Personal information
- Date of birth: 20 September 1973 (age 51)
- Place of birth: Žilina, Czechoslovakia
- Height: 1.82 m (6 ft 0 in)
- Position(s): Goalkeeper

Youth career
- –1993: Inter Bratislava

Senior career*
- Years: Team / Apps / (Gls)
- 1993–1994: MŠK Žilina / 28 / (0)
- 1994–2004: Inter Bratislava / 298 / (0)
- 2004–2005: Oghab / 22 / (0)
- 2005–2006: VfB Admira Wacker Mödling / 1 / (0)
- 2006: Zob Ahan / 10 / (0)
- 2006–2007: Bargh Shiraz / 19 / (0)
- 2007–2009: Artmedia Petržalka / 13 / (0)
- Total:  / 391 / (0)

International career
- 1997–2002: Czechoslovakia U16
- 1997–2002: Slovakia / 6 / (0)

Managerial career
- 2009: Šamorín (goalkeeper coach)
- 2013: Al Wahda (assistant)
- 2014: Šamorín

= Miroslav Hýll =

Slovak footballer and manager

Miroslav Hýll (born 20 September 1973) is a Slovak football manager and former player who recently managed FC ŠTK 1914 Šamorín. A goalkeeper, he spent most of his career with Inter Bratislava. He made six appearances for the Slovakia national team.

==Early life==
Miroslav Hýll was born in Žilina, Slovakia on 20 September 1973.

==Career==
Hýll won the 1990 UEFA European Under-16 Championship with Czechoslovakia, together with players such as Tomáš Řepka and Patrik Berger. Hýll played all three group games and the semi-final without conceding any goals, before his team beat Portugal 3–2 in the final.

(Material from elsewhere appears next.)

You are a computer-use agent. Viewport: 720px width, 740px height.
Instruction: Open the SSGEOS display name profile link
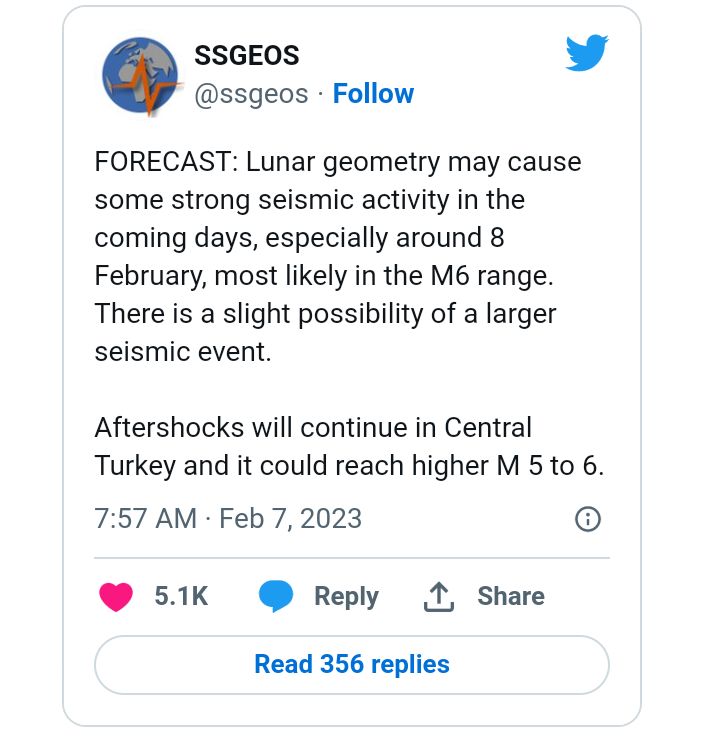(247, 56)
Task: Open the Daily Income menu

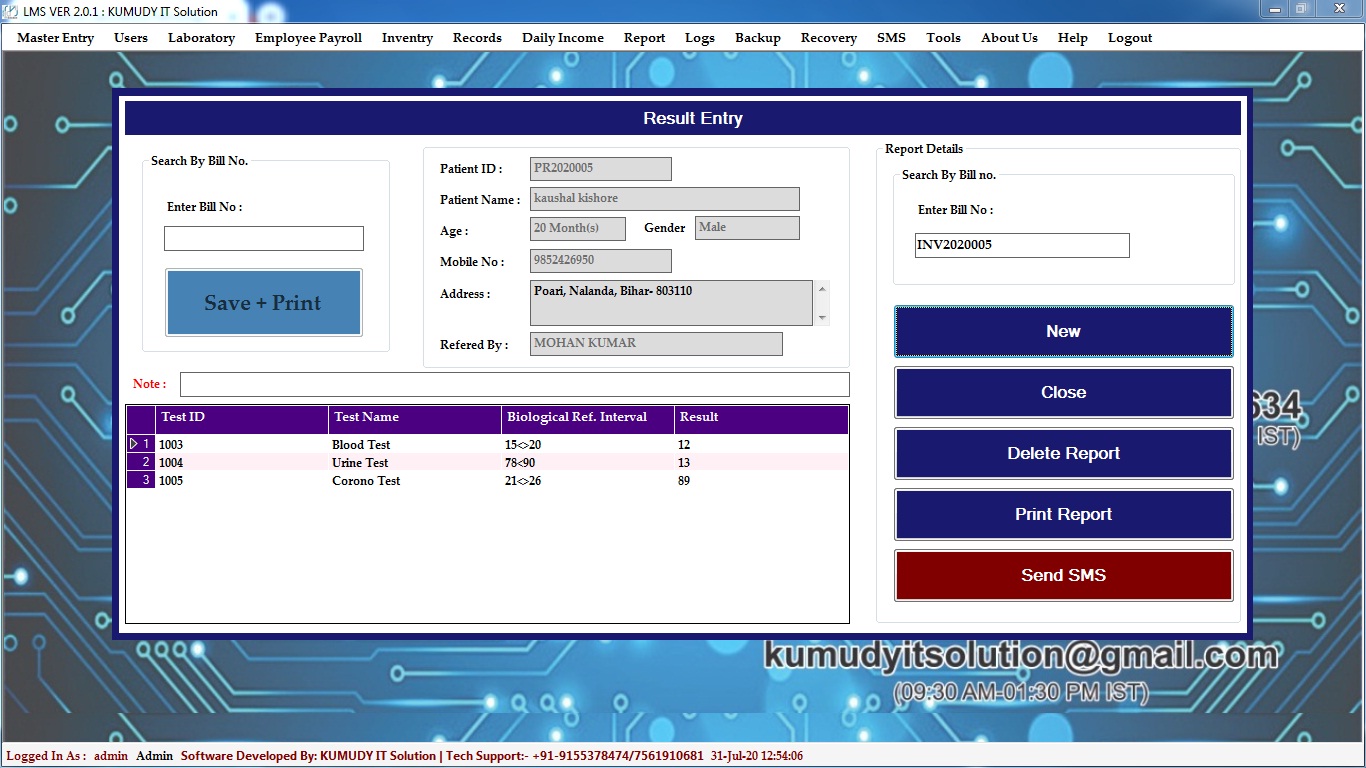Action: (562, 38)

He spent most of his football career at Inter Bratislava. At Inter he won the Slovak Cup three times, in 1995 and 2000 and then won the double (league title and the Slovak Cup) in 2001.

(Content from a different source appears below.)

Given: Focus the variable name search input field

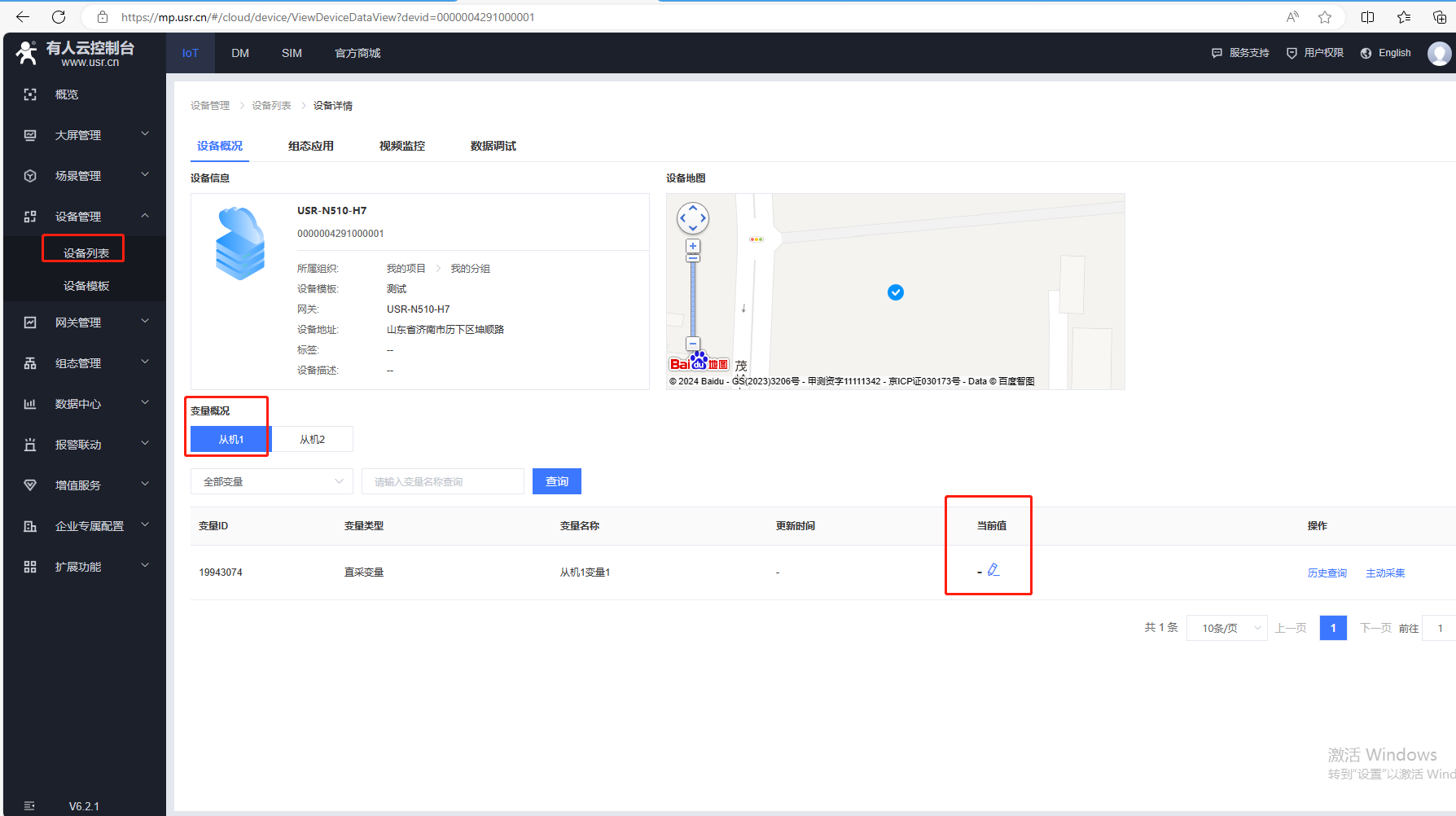Looking at the screenshot, I should [443, 481].

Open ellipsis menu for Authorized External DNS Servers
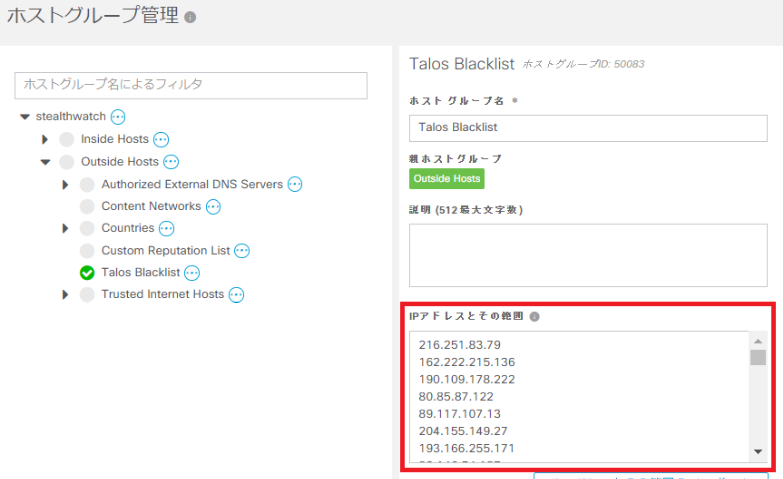click(295, 185)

His best performance in European competition was the 2000–01 UEFA Champions League qualifying round, where Inter Bratislava reached the third qualifying round before being eliminated by Lyon.

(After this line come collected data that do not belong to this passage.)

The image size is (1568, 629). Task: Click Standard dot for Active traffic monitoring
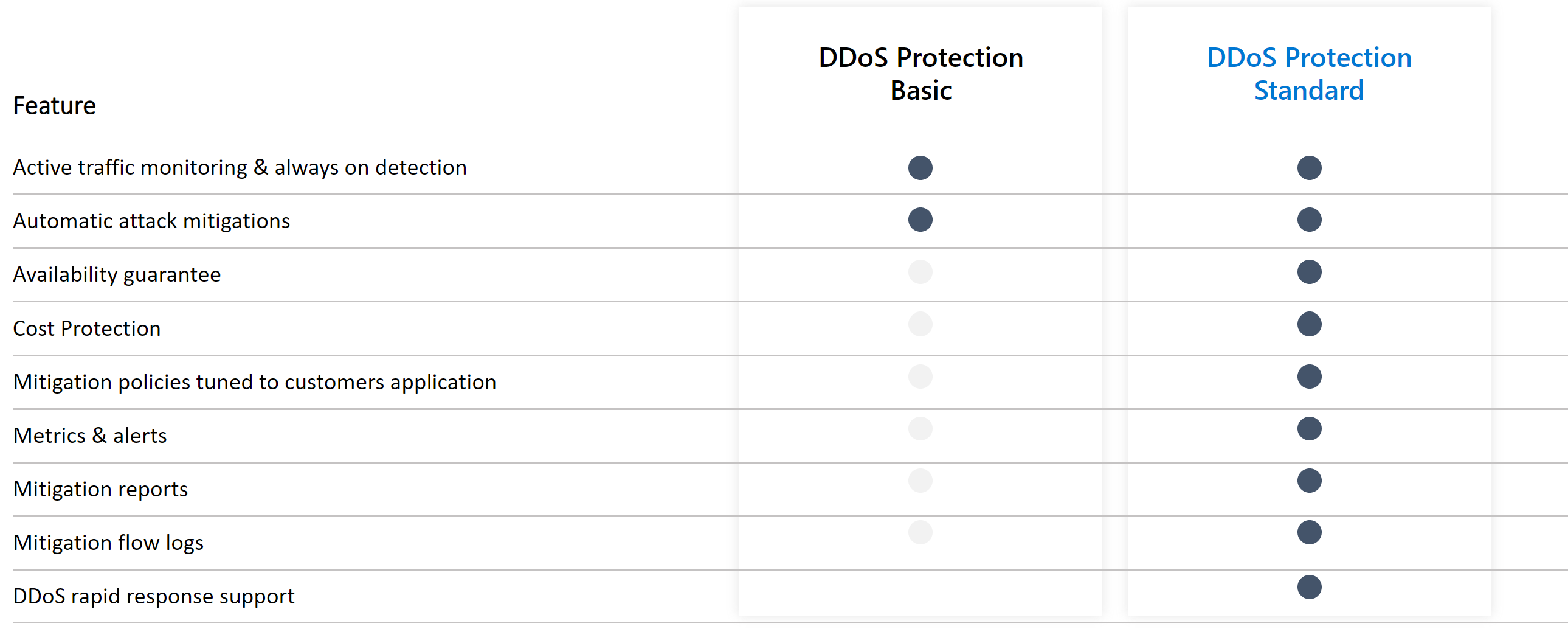coord(1309,168)

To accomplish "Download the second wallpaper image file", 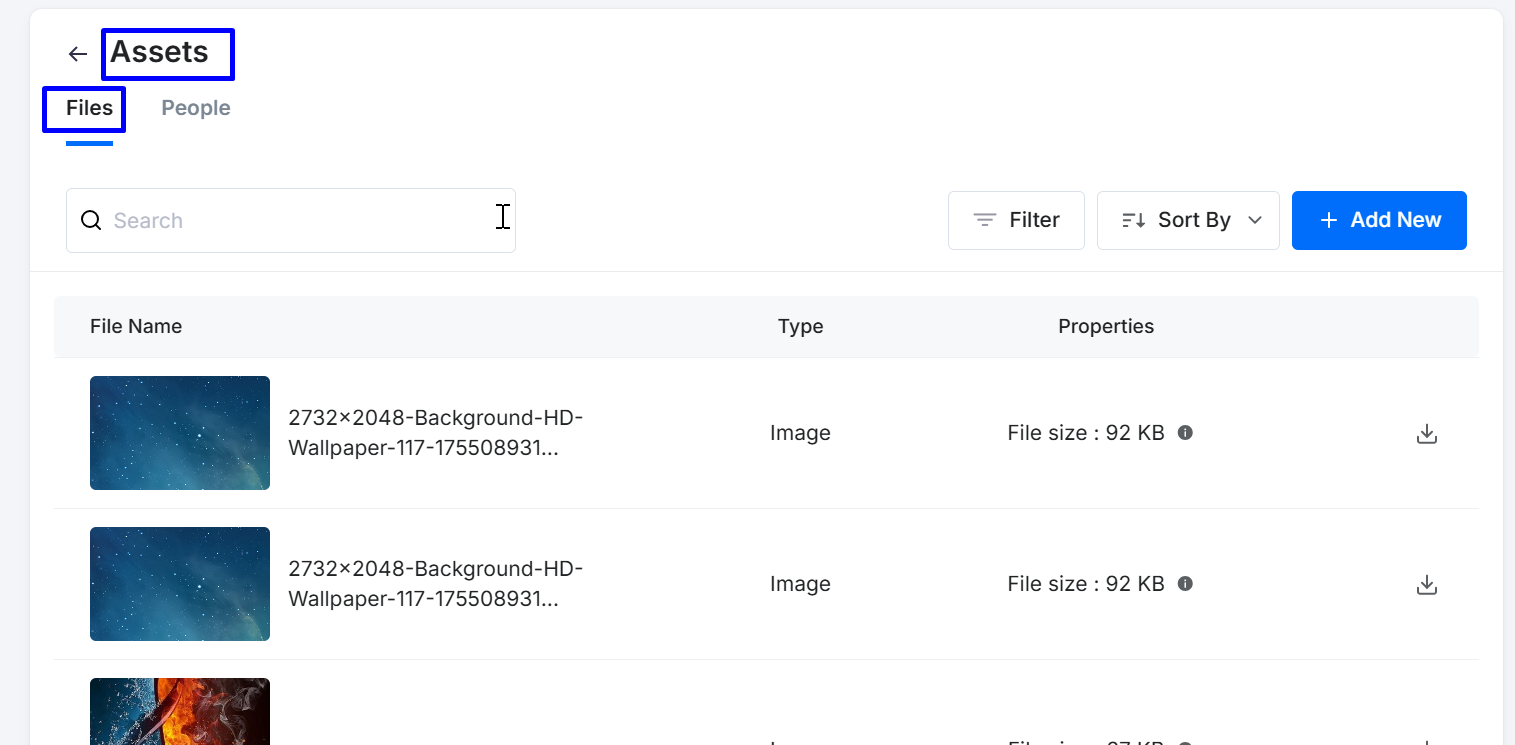I will pyautogui.click(x=1426, y=585).
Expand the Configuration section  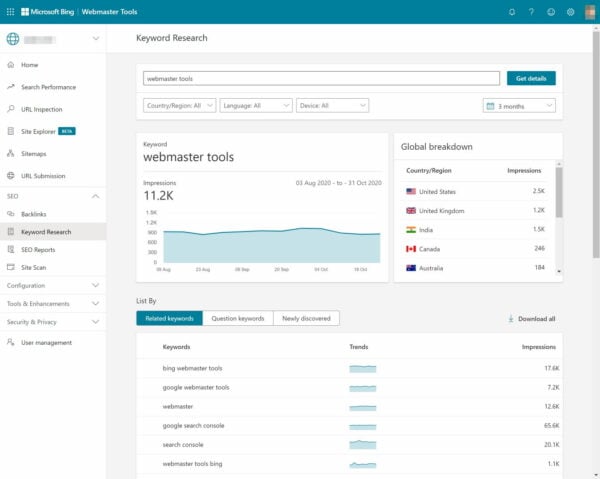[95, 285]
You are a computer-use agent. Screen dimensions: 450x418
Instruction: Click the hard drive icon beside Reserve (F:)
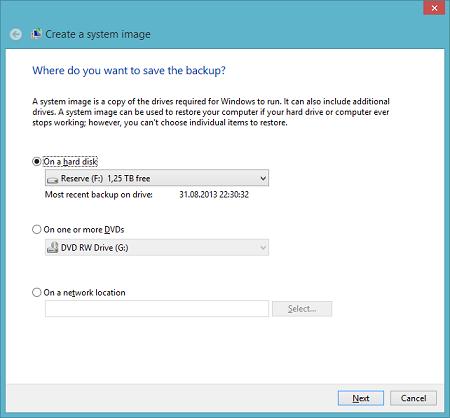[x=53, y=179]
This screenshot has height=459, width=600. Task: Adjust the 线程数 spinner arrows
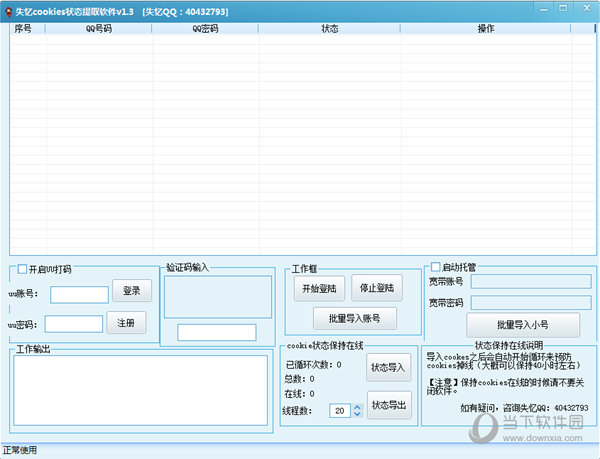click(x=355, y=411)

Hýll played three years in Iran for the clubs Oghab, Zob Ahan and Bargh Shiraz, interspersed with a short spell in Austrian VfB Admira Wacker Mödling. In 2007 he returned home to Artmedia Petržalka.

==Post-playing career==
After retiring, Hýll worked as a goalkeeper coach in Petrzalka before compatriot Jozef Hroš brought him to the United Arab Emirates. In the summer of 2013, he became assistant manager of Al Wahda Club under Karel Jarolím. Hýll left after Jarolím finished his tenure; in 2014 Hýll was announced as manager of Slovak team FC ŠTK 1914 Šamorín.

==Personal life==
He was nicknamed "Beny Hýll", resembling the name of comedian Benny Hill.